### RECORDS SUPPLIED
————————

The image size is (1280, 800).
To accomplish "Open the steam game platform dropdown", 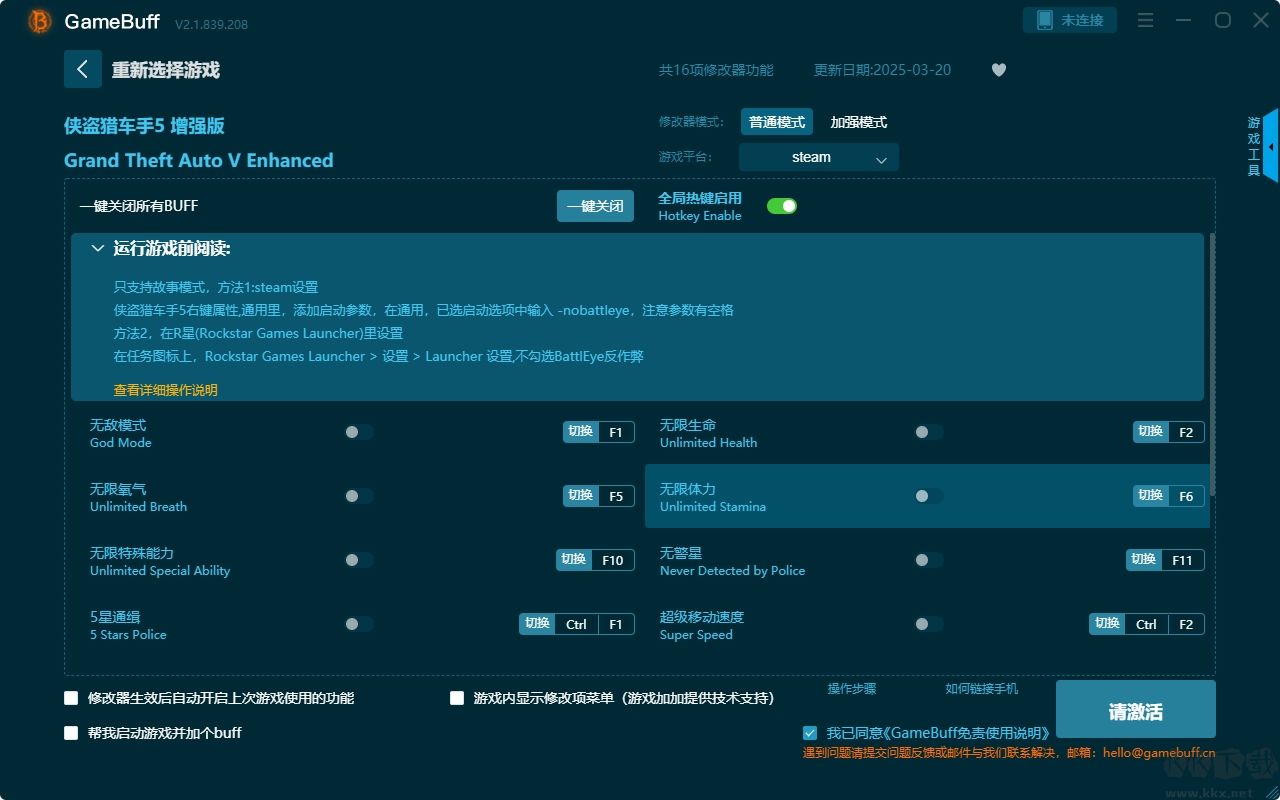I will click(x=818, y=157).
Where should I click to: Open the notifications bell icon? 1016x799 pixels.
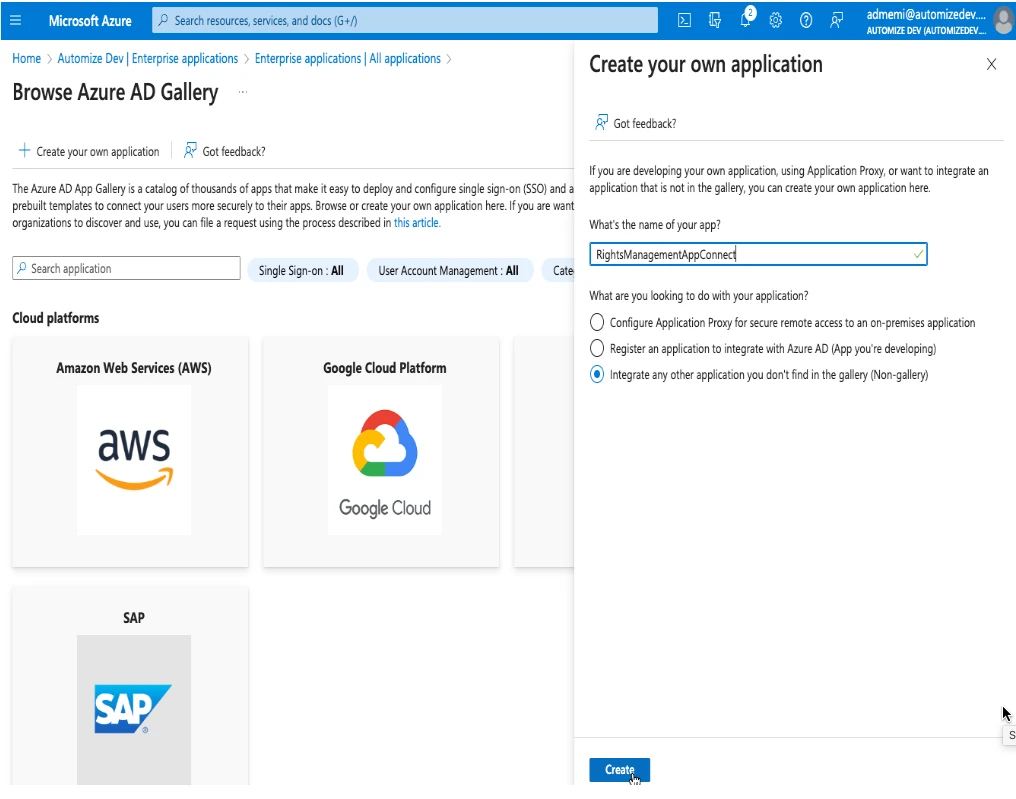click(x=745, y=20)
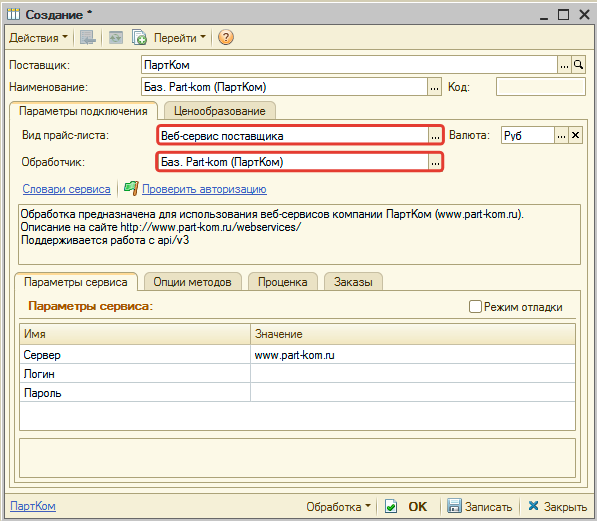The height and width of the screenshot is (521, 597).
Task: Click the green flag authorization icon
Action: coord(131,188)
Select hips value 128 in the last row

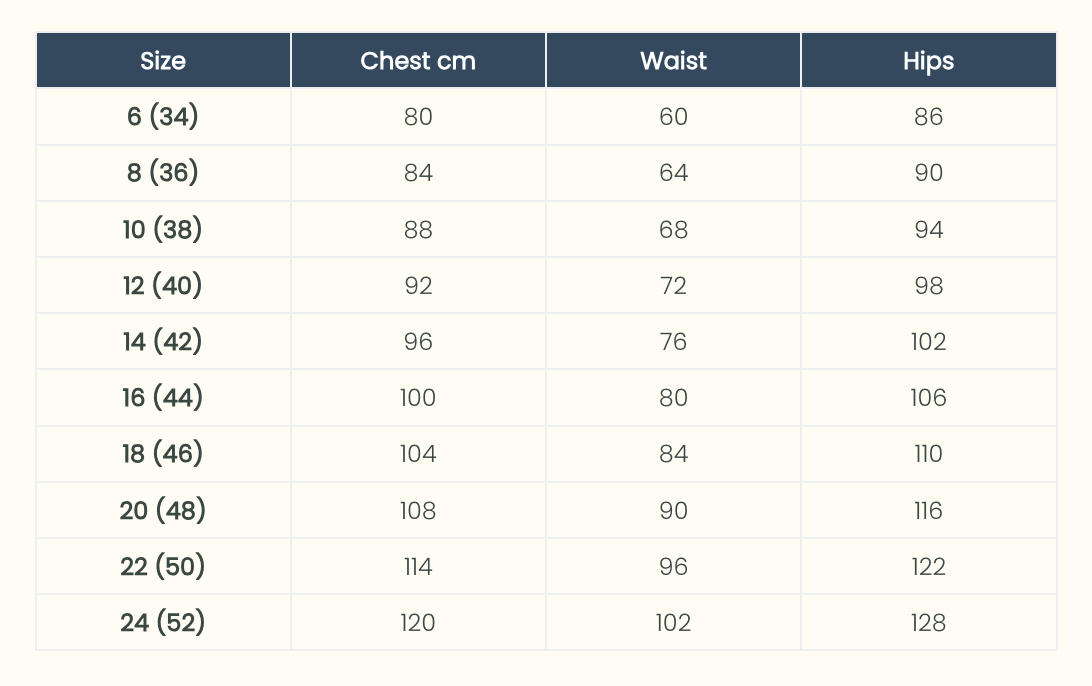928,623
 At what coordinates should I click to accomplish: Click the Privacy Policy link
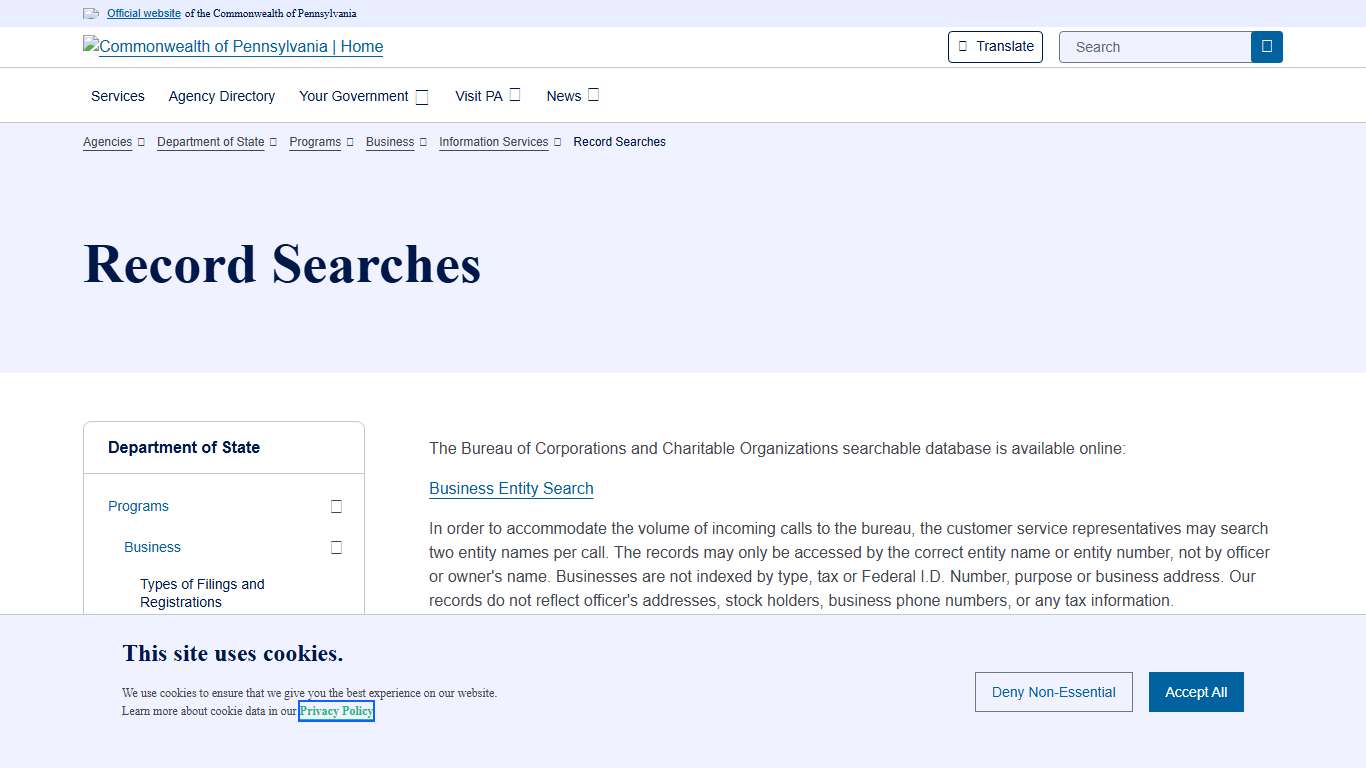coord(336,711)
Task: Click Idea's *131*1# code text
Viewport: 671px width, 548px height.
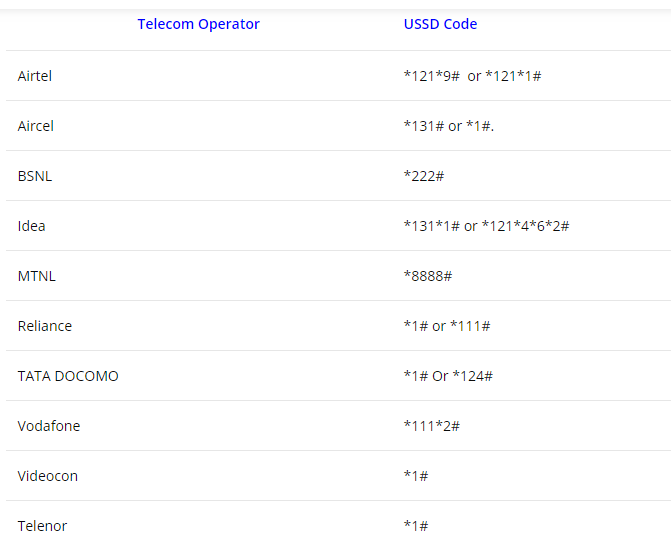Action: (x=431, y=226)
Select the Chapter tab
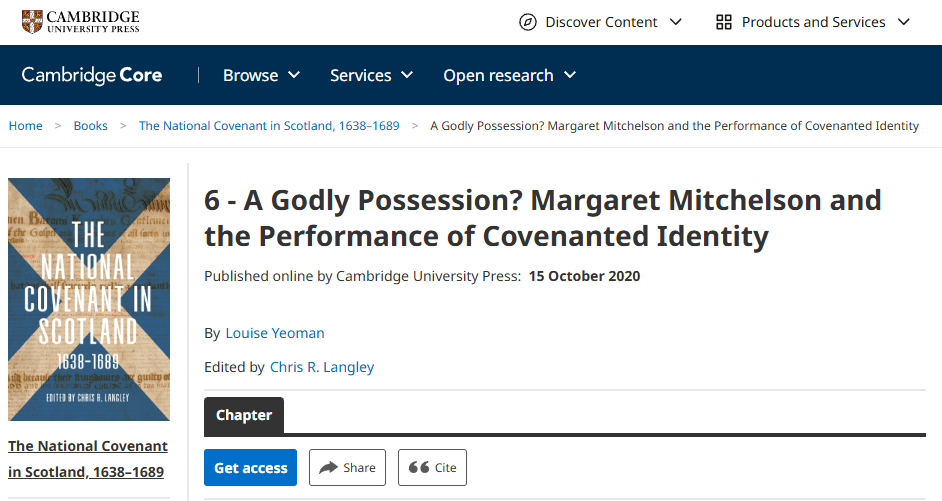 coord(244,415)
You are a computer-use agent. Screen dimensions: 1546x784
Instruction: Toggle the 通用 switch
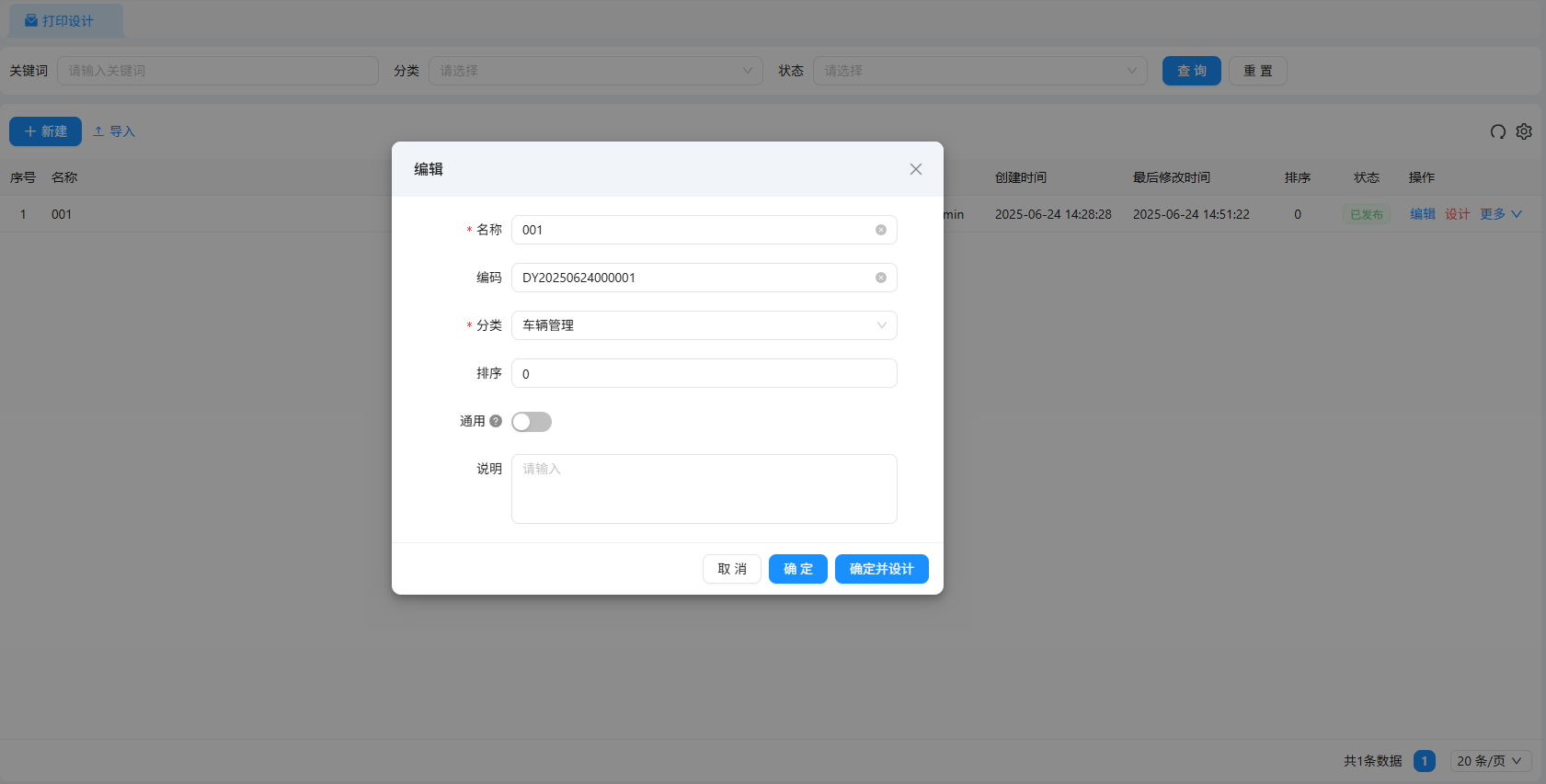pyautogui.click(x=532, y=422)
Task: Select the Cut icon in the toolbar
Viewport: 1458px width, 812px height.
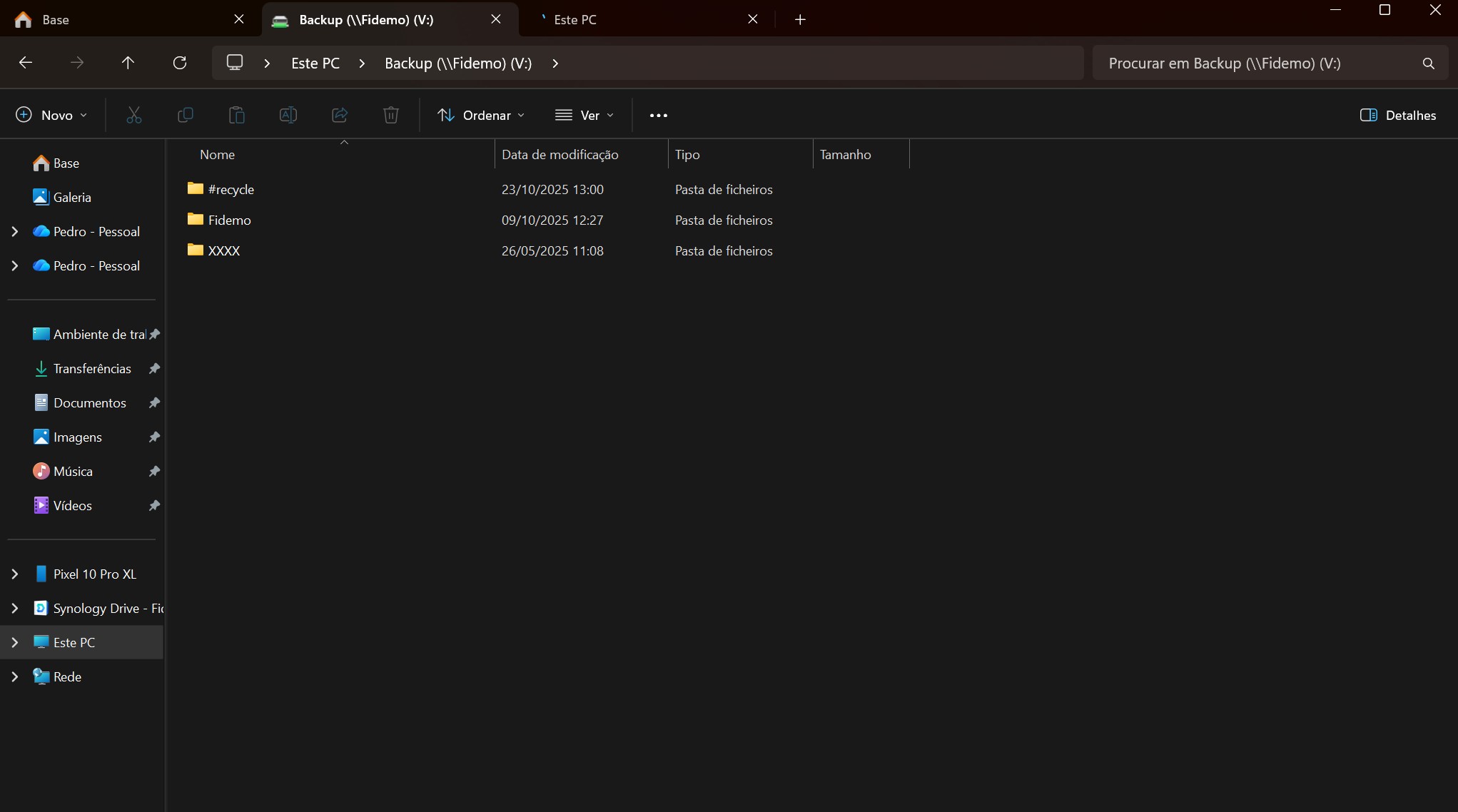Action: pyautogui.click(x=134, y=115)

————————

### WRITTEN PROBLEM
Can you write out again the part that opens with the line containing "Task: Select the Cut icon in the toolbar" and closes with the last line above, requests included, with every coordinate in the answers multiplied by 0.7 and rounded to a whole number (halves up)? Leave the pictures out.

### SOLUTION FOR THIS TASK
Task: Select the Cut icon in the toolbar
Viewport: 1458px width, 812px height.
Action: pyautogui.click(x=94, y=81)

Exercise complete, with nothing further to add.